Text segment —
----
[without library] Iris Flower Species Classification using Multiclass Logistic Regression

Based on - Stanford CS231n - Softmax classifier - Andrej Karpathy, and Cross Entropy Loss Derivative - Roei Bahumi

Introduction

This notebook implements Multinomial Logistic Regression. It performs multi-class classification on Iris Flower Species dataset consisting of four attributes and belonging to three classes. There are 300 data points that we divide into training and test data. The prediction accuracy is 94-100%.

Resources:

Towards the end, I have included a sidebar on the Multinomial Logistic Regression.
----
Retype the part of the notebook description starting with "Based on - Stanford" and going on through "accuracy is 94-100%.", keeping every word and mark unchanged. The material that comes next plays no part in this exercise.

Data excerpt —
----
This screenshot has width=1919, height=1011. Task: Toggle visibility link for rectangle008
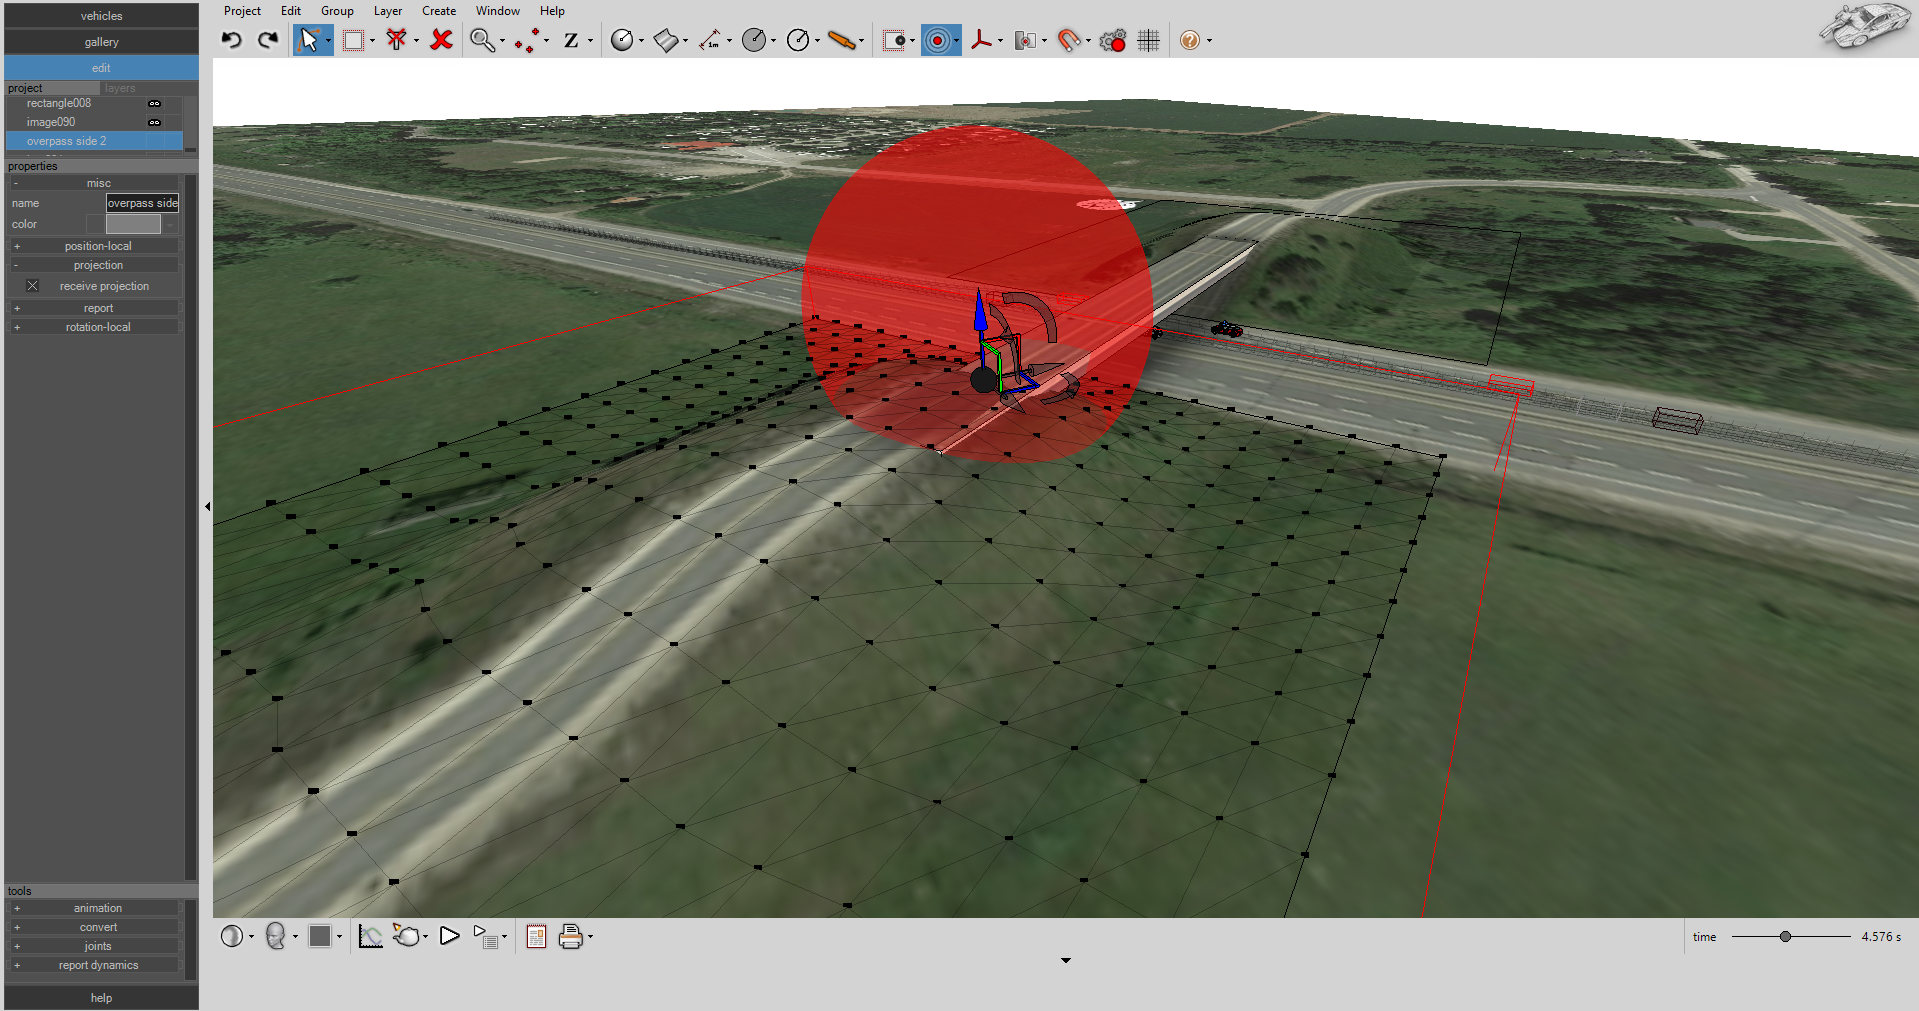(155, 103)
----
Solution to this task —
Based on - Stanford CS231n - Softmax classifier - Andrej Karpathy, and Cross Entropy Loss Derivative - Roei Bahumi

Introduction

This notebook implements Multinomial Logistic Regression. It performs multi-class classification on Iris Flower Species dataset consisting of four attributes and belonging to three classes. There are 300 data points that we divide into training and test data. The prediction accuracy is 94-100%.